A common trend of all rate-distortion curves is the decreasing gain of DSME towards higher rates. The improved quality of the key frames 𝐹1 and 𝐹1 has only marginal influence on the frame estimation accuracy, and thus, the other reference frames are selected instead. Figure 14 shows how often the interpolated DSME frame is used by the conventional encoder at different rate points. The higher the rate is, the fewer the DSME frame is used as a reference.

5. Conclusions

This paper explains in detail the framework for decoder-side motion estimation while using a modified reference list. The advantage of this architecture is that any motion estimation algorithm like block- or mesh-based or even optical-flow can be used. Furthermore, a hierarchical motion estimation algorithm is described that fits the needs of a decoder-side motion estimation system.

Experimental results show that DSME reduces the bit rate by almost 8% on average, with respect to the AVC reference. A comparison with decoder-side motion vector derivation reveals that the average rate reduction for the seven test sequences is almost equal for both approaches. Interestingly, DSME and DMVD achieve the highest and smallest rate reduction for different sequences although both algorithms try to reduce the bit rate by performing some kind of motion estimation at the decoder. This behaviour is caused by the different hypotheses of the two algorithms. DSME assumes temporally constant motion whereas DMVD assumes constant motion in spatial neighbourhood.

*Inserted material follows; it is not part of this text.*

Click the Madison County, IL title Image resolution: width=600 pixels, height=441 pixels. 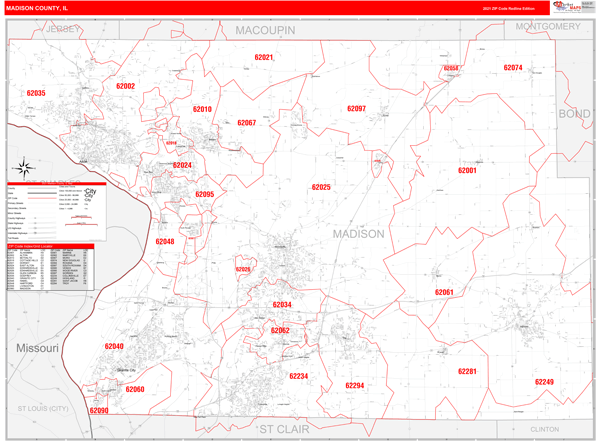pyautogui.click(x=38, y=7)
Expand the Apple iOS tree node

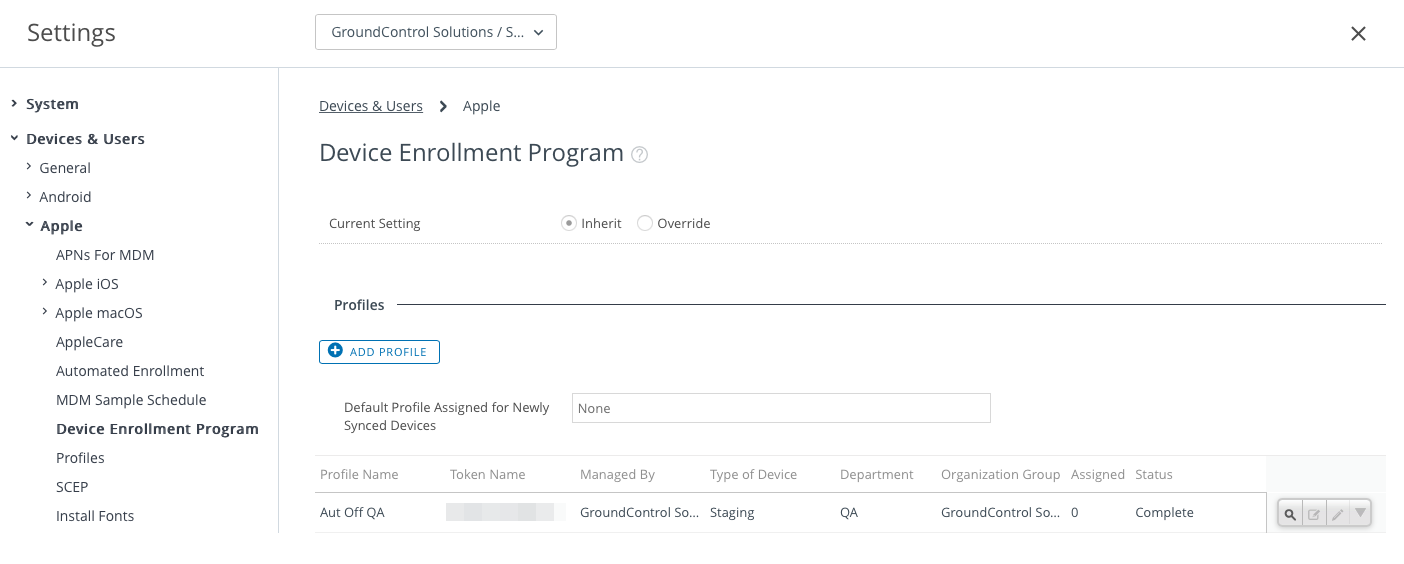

Therefore, a combined approach, where DSME and DMVD are implemented in one coder, is proposed. Although both algorithms achieve similar compression, they can benefit from each other due to the different assumptions made in each algorithm. The combination leads to an even higher compression efficiency of average 13% bit rate reduction.

The improved compression efficiency comes along with increased computational complexity. Especially DSME introduces high complexity at the decoder due to the hierarchical motion estimation approach. However, hold-type displays, like liquid crystal displays (LCDs) and plasma displays, perform motion estimation and temporal interpolation in real time for frame rate upconversion [20]. Using such displays can significantly reduce the additional computational complexity introduced by DSME.